[begin Data for this exercise]

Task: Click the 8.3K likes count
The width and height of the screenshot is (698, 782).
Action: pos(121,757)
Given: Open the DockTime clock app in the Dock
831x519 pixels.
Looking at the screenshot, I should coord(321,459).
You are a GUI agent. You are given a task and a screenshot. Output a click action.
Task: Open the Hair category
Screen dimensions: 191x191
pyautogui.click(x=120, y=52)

[end Data for this exercise]

- [Work to be completed] Copy out all of the items above, switching every "Open" to "Launch" and leaving everything else untouched.

- [Output for this task]
Task: Click the 8.3K likes count
The width and height of the screenshot is (698, 782).
Action: pos(121,757)
Given: Launch the DockTime clock app in the Dock
831x519 pixels.
Looking at the screenshot, I should coord(321,459).
You are a GUI agent. You are given a task and a screenshot. Output a click action.
Task: Launch the Hair category
Screen dimensions: 191x191
pyautogui.click(x=120, y=52)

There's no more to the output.